Como sabemos, hace poco estuvo en Torreón el escritor cubano Leonardo Padura. Presentó Ir a La Habana, su más reciente libro, un recorrido por su íntima, por su visceral convivencia con la capital de la isla.
En algún momento de la presentación se destacó que Padura no entiende su cubanía a partir del himno, de la bandera y otros símbolos intangibles, sino a partir de su casa, de su barrio, de los amigos con los que jugó beisbol y discurrió su vida.

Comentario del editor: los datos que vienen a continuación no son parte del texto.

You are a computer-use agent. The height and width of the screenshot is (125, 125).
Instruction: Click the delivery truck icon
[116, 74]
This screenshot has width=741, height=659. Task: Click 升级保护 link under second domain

Esta idea, claro, me recordó “Alta traición”, tal vez el más célebre poema de José Emilio Pacheco: “No amo mi patria. / Su fulgor abstracto es inasible. / Pero (aunque suene mal) / daría la vida / por diez lugares suyos, / ciertas gentes, / puertos, bosques de pinos, fortalezas, / una ciudad deshecha, gris, monstruosa, / varias figuras de su historia / montañas / (y tres o cuatro ríos)”.

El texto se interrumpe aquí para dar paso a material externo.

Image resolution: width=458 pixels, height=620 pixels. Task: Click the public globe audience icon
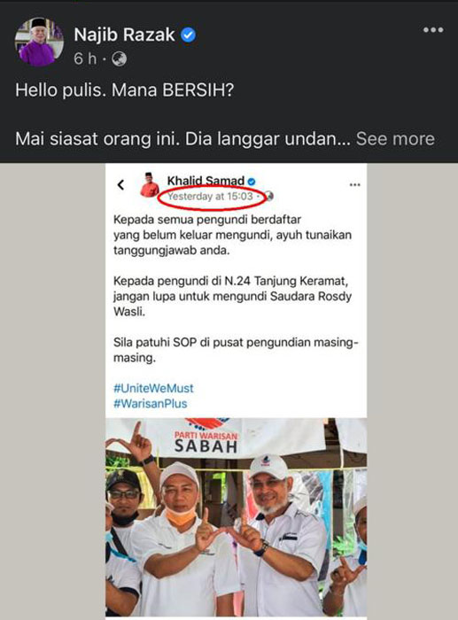119,59
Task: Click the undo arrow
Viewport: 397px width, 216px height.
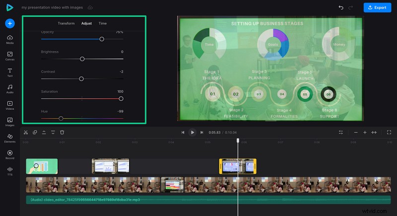Action: pyautogui.click(x=340, y=8)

¿Qué significa esto? Simplemente que amar a la patria en términos tan generales es una especie de embuste, pues “Su fulgor abstracto es inasible”.
Pacheco propone entonces que es prudente aterrizar el amor a la patria en realidades más concretas, en “diez lugares”, en “ciertas gentes”, en “tres o cuatro ríos”, es decir, en aquello que uno alcanza no sólo a conocer, sino a vivir de manera entrañable, cotidiana.

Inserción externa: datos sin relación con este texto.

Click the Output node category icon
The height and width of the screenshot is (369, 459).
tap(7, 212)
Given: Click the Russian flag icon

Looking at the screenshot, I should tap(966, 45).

Más o menos esta misma es la noción que palpita en toda la “Suave patria” de López Velarde: no cantar a lo abstracto, sino a lo inmediato, al “relámpago verde de los loros”, al “santo olor de la panadería” o al “paraíso de compotas”.
Asimismo, en mi dimensión lagunera la “alta traición” que puedo cometer se debe a una casa de Gómez Palacio y otra de Torreón, a un río huérfano de agua, dos o tres parques, una escuela secundaria, una esquina de barrio, algunas librerías, una universidad, varias cafeterías, todos mis afectos familiares, cinco o seis amigos y por supuesto un teatro, el Isauro Martínez, institución que es parte de mi vida desde un momento ubicado entre 1983 y 1984.
¿De dónde saco esta fecha? Para mí es simple. Hacia 1982 empecé la carrera, y un año después tuve como profesor a Saúl Rosales, quien desde el D. F. había retornado hacía poco a Torreón. Saúl estableció vínculos laborales con el Iscytac (la escuela donde lo conocí), el diario La Opinión y el Teatro Martínez.
En cierta ocasión, lo recuerdo bien, por algún asunto me pidió que lo buscara en las oficinas del teatro que ya tenían entrada por la calle Galeana. Creo que fue la primera vez que ingresé aquí.
Las oficinas estaban en construcción o remodelación, inconclusas, sin acabados, pero ya habían sido habilitadas para sus trabajadores administrativos.
Aquella también fue la primera vez que vi de lejos a Sonia Salum, primera directora del teatro.
A partir de allí, sin quererlo, yendo y viniendo al paso de los meses y los años, comenzó una relación de cercanía con el teatro que hasta la fecha se mantiene y se me aparece en forma de imágenes, de nombres propios, de anécdotas que justifican mi querencia.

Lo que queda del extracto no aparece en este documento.